I can't remember a time in my life being more afraid. There was an eerie silence over the tent as it was many of our first marathons. I had the feeling of being on a roller coaster ride but it being too late to get off. I was going to have to ride this one out. It still didn't feel real to me yet. I couldn't imagine 26.2 miles. I didn't feel as mentally prepared as I would have liked. I hadn't memorized the course, and I just felt nervous.
There was dj playing music and that helped me get out of my head. I was starting to feel pumped. Then before we lined up to get into our corrals we had a rally clap.
Walking to the corral, Caitlin held my hand. I didn't want to let go. I knew this was going to change us both forever. I sort of wanted to hold that moment in time. The sun was starting to rise. It was a gorgeous day out, perfect running weather. It was a little chilly then, and a company was handing out gloves which was nice and kept us toasty.
Before the race
We had some time once we were by our corral so we took the time to stretch and make many visits to the bathrooms. It was starting to feel real.
Then we were all lined up and as we inched further we could see the start line. Chills can only describe this part. I called my sister Missy since she couldn't be there. She encouraged me.

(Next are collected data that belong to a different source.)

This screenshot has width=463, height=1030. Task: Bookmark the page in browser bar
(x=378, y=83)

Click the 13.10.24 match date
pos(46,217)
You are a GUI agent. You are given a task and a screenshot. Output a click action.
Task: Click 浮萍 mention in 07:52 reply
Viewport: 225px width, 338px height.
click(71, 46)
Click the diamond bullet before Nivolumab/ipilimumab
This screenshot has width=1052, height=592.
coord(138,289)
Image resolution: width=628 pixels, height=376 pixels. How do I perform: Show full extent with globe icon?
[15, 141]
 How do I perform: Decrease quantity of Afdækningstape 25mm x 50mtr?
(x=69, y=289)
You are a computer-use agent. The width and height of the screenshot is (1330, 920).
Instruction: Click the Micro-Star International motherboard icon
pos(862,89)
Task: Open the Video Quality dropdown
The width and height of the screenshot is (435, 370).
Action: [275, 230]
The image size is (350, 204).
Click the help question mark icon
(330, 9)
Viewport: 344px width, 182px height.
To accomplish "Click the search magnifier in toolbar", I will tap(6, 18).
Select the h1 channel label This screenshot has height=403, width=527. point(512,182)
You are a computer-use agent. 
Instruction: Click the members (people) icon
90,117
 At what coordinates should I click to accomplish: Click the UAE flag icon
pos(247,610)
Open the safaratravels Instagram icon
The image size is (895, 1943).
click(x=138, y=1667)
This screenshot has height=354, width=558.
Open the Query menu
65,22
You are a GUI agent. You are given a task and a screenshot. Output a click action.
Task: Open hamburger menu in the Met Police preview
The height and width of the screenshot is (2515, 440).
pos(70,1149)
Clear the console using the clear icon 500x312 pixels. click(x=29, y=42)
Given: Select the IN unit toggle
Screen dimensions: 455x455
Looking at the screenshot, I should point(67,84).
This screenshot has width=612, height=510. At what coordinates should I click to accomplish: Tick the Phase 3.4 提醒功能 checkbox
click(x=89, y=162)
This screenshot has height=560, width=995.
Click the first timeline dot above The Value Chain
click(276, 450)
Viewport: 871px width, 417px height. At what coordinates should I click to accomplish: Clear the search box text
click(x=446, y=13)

And we were off! I swear the first 7 miles flew by. We were at a great pace, but faster than we've been. We wanted to slow down. At mile 7 in Lincoln park we saw my husband and two daughters and my sister Kara and brother in law Jan. The girls made a sign saying "run, run, run". Marlo, my 4 yr old, said it was for when I get all sweaty and tired, I could think that my daughter's made me a sign telling me to run, run, run, not stop, stop, stop ::-)
Then we hit mile 10 and when I heard Elvis I knew my friend Jenn was around the corner! She works for Fleet Feet and had to work that day, but had gotten permission to stand outside the store and wait for us! I ran up to her and said something like I was going to give her a big sweaty hug. It was so nice to see her, we have been on this journey together and she ran the marathon last year, and little did I know when I was watching her then that I would run it now (I remember thinking she was a little crazy and a lot of brave for doing it). She gave Caitlin a hug too and then we were off.
I don't remember much more until the halfway point when Caitlins' parents and god mother were and my amazing friend La Tannya!! She freaked out in the BEST possible way, she started running and I thought she was going to jump the fence and join in, but she was just shaping a picture. She kept screaming, "You are doing it, you are running a marathon!"
Picture La Tannya took
Friends from out of state were tracking me, too. Cheri, Blaize, Nancy, Cecilia to name a few. All of my Sunny Gals. It was really encouraging knowing that friends were cheering me on.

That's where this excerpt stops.